Does Art Matter in a Pandemic?

Does Art Matter in a Pandemic?

I’ve seen more than one Christian theologian in the blogosphere sneering at the federal government’s decision to dole out grants to arts organizations, as part of the historic coronavirus stimulus bill. One pastor said the grants were evidence of conspiratorial hysteria, or “covidiocy.” In an otherwise superb piece, Carl Trueman writes: “‘Redeeming the arts’ doesn’t seem quite so urgent when your immediate problem is not that of obtaining tickets to the Met but of potentially dying before the box office reopens after the COVID-19 crisis.” From what I can gather, the point is not about the particular worthiness of the National Endowment for the Arts, but about the self-evidently unimportant nature of art in general, which is obscured in times of wealth and ease but exposed during  crisis.

There’s a point here, to be sure. We take entertainment far too seriously and spend too much money and time on it. And Trueman is right to say that our elite aesthetes trivialize life. All variables being equal, it probably would be better for our collective souls if a few film studios were allowed to go bust.

Yet I’m not sure that a deathly plague is the correct launch point for reflecting on the futility of art. Trueman is absolutely right that the church must take seriously its charge to prepare believers for death and eternity, but is such seriousness opposed to something like “redeeming the arts”? I don’t think so, for a few reasons.

First, as Trueman himself notes, bad art has conditioned many in our culture to feel flippancy toward their existence. Good art, on the other hand, awakens our spiritual senses and makes us feel the weight and givenness of everything.
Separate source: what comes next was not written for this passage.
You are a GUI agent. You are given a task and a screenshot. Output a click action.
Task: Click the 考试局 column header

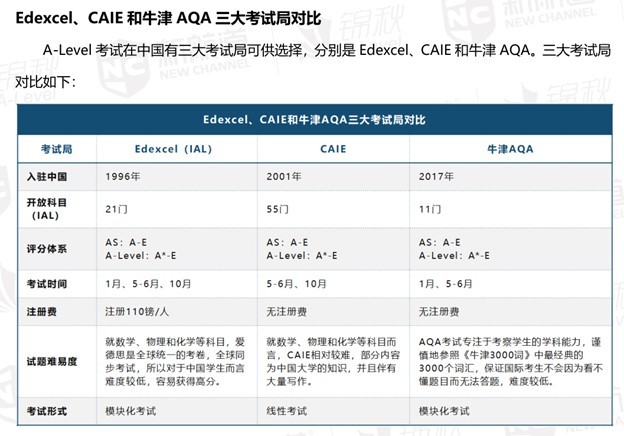tap(56, 148)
If glib depiction of things like suicide and sex numb our moral imagination, good, true, and beautiful depictions can also animate it.

A couple nights ago I re-watched 1917 and was moved again by its visceral depiction of courage [warning: spoilers in this paragraph]. For me, the most powerful moment in the film is when Schofield happens upon a young woman living underneath a town engulfed in flames. She is caring for someone’s infant—she doesn’t know who. He calms the uneasy child and offers it some of the milk he found on the farm that was the site of his friend’s slow, agonizing death. The scene is unspeakably beautiful, and we wish it could go on–that Schofield could somehow escape from the flames of the Nazis and find solace in this dimly lit room. Yet he pulls himself away:”I have to go,” and the words have to reveal the kind of spirit that builds and defends civilizations.

That is the moral power of art. It is one thing to know that soldiers are brave. It is another thing to somehow imaginatively participate in the moments of such bravery. This is the kind of art that can help us prepare for our own deaths.

God invented art and he intended it to have this kind of power. That is why the Scriptures are full of stories, poetry, music, and parables. Failing to nurture our God-given, creative nature can have devastating consequences when we come to the Bible. As Russell Moore has noted, evangelicalism is worse off when believers emphasize rote Bible memory to the exclusion of allowing ourselves to be shaped by the story of redemption.

Second, I think we should be leery of pitting good things against one another. It is good that General Motors can switch its machines around to make ventilators instead of transmission lines. It should do that! But the current desirability of ventilators over transmission lines is not actually a statement about the worth of cars. After this virus has abated, the future flourishing of many will depend on those machines making cars once again.

Like Imrahil urging the Captains to leave behind a defense for Minas Tirith, we ought to use our time and resources to preserve what we will need after this crisis is over. We can debate how many dollars such a goal is worth in a federal stimulus. But dismissing artistic reflection brings us perilously close to the utilitarian reasoning of many contemporary universities that shutter their philosophy programs at the first sign of financial stress. Such decisions do not result in the end of philosophy, they simply ensure that Silicon Valley technocrats will be the only ones teaching it. Likewise, Christians deciding that the gospel doesn’t speak to art will not make movies and music less distracting, but it will mean that more are distracted by flippancy and materialism instead of by truth and beauty.

Here we must admit that we need discernment between the American value of efficiency and the Christian virtues. If efficiency were a Christian virtue, there would be nothing to mourn and everything to celebrate about being forced to livestream a sermon. The time it takes for believers to wake up on Sunday morning, get dressed, and lasso children (in the home and the Sunday school class) merely for the sake of sitting on hard seats with people they wouldn’t otherwise befriend is what the smart people would call a sunk cost. Yet the Bible tells us that something mysterious happens in that physical gathering—that somehow that disparate group of sinners can be in the presence of the King of the universe, commune with him, and bear each other’s sorrows and joys.

The danger in forgetting art is not that we will forget to pray, “Your kingdom come, your will be done, on earth as it is in heaven,” but that we might forget what “as it is in heaven” even means. Let’s say instead with Lewis that the only way out of COVID-19 is toward the place where all the beauty comes from.